Post-Hurricane Sandy Progress Completed
- Built more than a mile of concrete flood walls around stations and critical equipment as part of a broader storm-proofing plan for distribution systems.
- Added nearly 2,000 overhead isolation devices to reduce customer outages.
- Installed 800 special float-check valves to protect gas services from floods.
- Installed 38 smart switches to isolate damaged equipment and decrease outages.
- Replaced 60 pieces of non-submersible equipment with submersible equipment in flood zones.
- Installed more than 100 flood pumps.
- Installed 3,000 expansive foam seals in conduits.
- Installed more than 180 watertight flood doors and barriers.
- Installed smart grid technology in Brighton Beach that will allow us to keep customers online during a flood.
- Continued system-wide summer improvements to include installation of 31 network transformers, six new feeders, 207 overhead transformers, and reinforcement of 46 feeders by upgrading 350 sections of cable.

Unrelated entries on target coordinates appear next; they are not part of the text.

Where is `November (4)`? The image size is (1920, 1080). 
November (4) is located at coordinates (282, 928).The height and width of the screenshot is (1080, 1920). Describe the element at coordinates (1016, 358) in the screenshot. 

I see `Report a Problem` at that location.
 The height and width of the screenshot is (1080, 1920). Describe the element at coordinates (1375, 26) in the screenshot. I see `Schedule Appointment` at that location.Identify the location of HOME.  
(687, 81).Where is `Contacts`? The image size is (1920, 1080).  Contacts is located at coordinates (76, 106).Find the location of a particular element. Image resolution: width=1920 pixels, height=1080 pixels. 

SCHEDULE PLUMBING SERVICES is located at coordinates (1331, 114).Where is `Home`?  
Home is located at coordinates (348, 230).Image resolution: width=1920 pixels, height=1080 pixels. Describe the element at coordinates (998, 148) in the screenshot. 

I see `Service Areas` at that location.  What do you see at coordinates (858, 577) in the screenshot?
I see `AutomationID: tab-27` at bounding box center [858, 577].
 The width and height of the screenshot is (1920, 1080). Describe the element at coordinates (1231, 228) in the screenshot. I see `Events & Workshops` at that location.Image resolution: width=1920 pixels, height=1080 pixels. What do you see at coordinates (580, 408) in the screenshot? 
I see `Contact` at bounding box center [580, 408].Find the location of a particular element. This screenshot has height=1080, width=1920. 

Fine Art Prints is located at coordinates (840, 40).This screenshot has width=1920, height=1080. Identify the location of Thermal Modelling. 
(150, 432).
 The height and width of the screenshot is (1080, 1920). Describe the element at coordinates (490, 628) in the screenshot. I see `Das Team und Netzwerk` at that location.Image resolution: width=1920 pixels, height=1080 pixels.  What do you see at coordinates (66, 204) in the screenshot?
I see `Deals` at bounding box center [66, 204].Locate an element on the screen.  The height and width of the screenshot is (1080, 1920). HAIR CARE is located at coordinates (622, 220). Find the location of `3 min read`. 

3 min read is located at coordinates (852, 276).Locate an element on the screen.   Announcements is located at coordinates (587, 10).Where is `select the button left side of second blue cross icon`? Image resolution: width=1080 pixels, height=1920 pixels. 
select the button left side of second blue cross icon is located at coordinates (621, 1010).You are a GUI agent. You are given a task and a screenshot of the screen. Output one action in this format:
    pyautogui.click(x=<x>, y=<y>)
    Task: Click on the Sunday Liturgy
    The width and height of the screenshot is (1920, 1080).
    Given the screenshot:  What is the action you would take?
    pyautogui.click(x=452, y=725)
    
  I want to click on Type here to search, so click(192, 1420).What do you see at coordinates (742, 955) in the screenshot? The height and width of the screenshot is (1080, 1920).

Post-Hurricane Sandy Progress Next Steps
- Burying 30 miles of overhead lines in 2015 and 2016 at a cost of $200 million under a post-Sandy upgrade program approved by regulators.
- Installing 70 high-tension vault switches.
- Installing stronger, tree-branch resistant aerial cable.
- Installing utility poles that withstand wind gusts up to 110 mph, similar to Florida Power & Light initiatives across its grid.
- Redesigning wires to detach more easily from customer homes, enhancing safety.
- Redesigning lower Manhattan networks to de-energize customers in flood zones and keep customers on higher ground with power.
- Replacing cast iron and steel gas pipes in flood-prone areas.